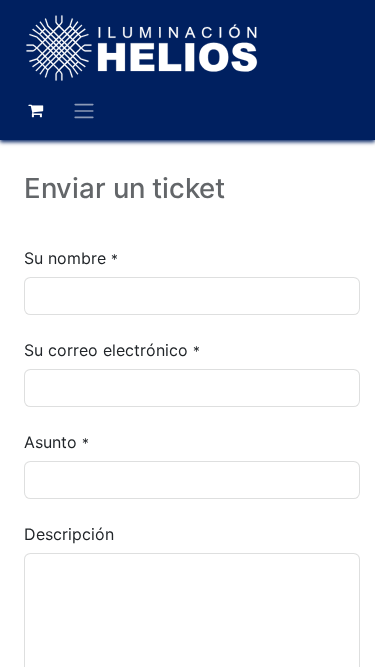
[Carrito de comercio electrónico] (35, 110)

--

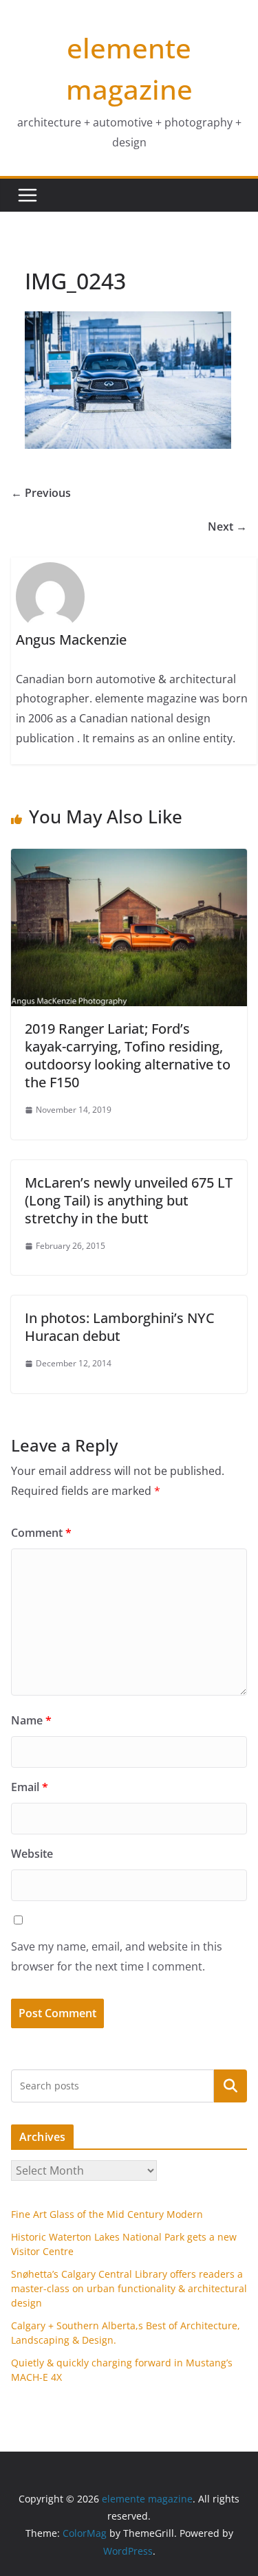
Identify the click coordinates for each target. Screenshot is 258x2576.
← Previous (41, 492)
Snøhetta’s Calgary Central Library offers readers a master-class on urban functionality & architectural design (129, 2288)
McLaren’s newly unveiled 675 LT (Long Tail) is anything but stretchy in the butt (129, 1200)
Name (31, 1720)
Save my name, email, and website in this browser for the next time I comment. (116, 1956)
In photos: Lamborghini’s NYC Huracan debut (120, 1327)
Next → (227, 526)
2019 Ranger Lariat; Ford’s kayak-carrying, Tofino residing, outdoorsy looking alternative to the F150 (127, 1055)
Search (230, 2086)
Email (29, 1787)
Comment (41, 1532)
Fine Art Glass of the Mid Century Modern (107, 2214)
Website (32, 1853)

---

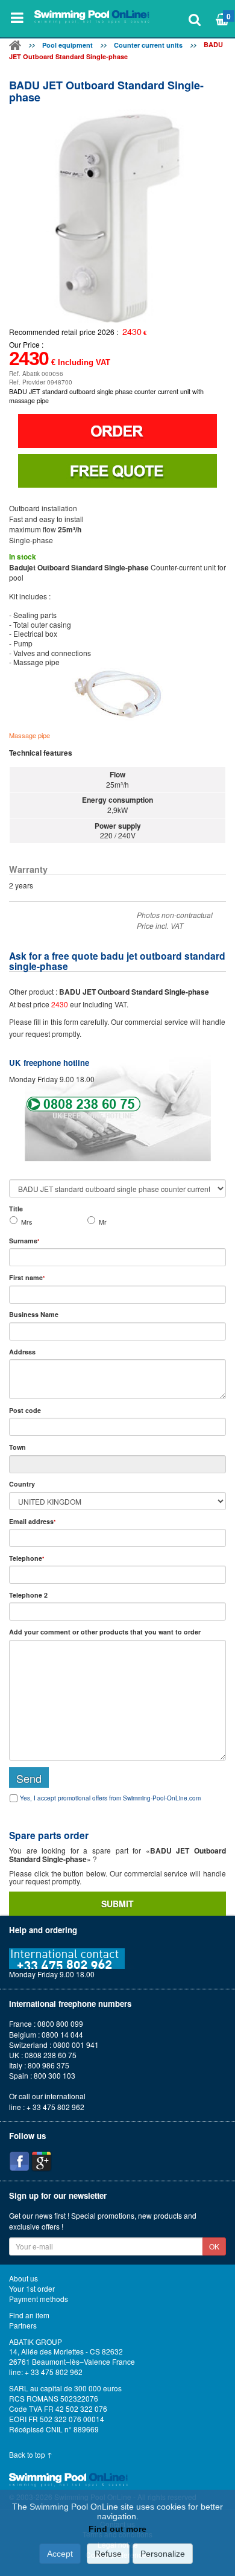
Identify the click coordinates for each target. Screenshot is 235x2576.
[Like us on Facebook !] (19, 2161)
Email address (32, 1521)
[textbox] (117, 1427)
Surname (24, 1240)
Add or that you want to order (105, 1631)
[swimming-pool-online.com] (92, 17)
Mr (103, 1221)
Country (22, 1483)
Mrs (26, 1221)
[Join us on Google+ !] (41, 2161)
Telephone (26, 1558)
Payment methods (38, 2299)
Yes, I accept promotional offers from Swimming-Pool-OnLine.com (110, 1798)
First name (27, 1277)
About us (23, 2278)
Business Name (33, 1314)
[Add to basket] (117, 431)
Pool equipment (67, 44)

**Problem statement:**
Lines to set down from above: the line with "[Like us on Facebook !] (19, 2161)", the line with "Pool equipment (67, 44)", and every line between, each exactly as written.

**Output of the exercise:**
[Like us on Facebook !] (19, 2161)
Email address (32, 1521)
[textbox] (117, 1427)
Surname (24, 1240)
Add or that you want to order (105, 1631)
[swimming-pool-online.com] (92, 17)
Mr (103, 1221)
Country (22, 1483)
Mrs (26, 1221)
[Join us on Google+ !] (41, 2161)
Telephone (26, 1558)
Payment methods (38, 2299)
Yes, I accept promotional offers from Swimming-Pool-OnLine.com (110, 1798)
First name (27, 1277)
About us (23, 2278)
Business Name (33, 1314)
[Add to basket] (117, 431)
Pool equipment (67, 44)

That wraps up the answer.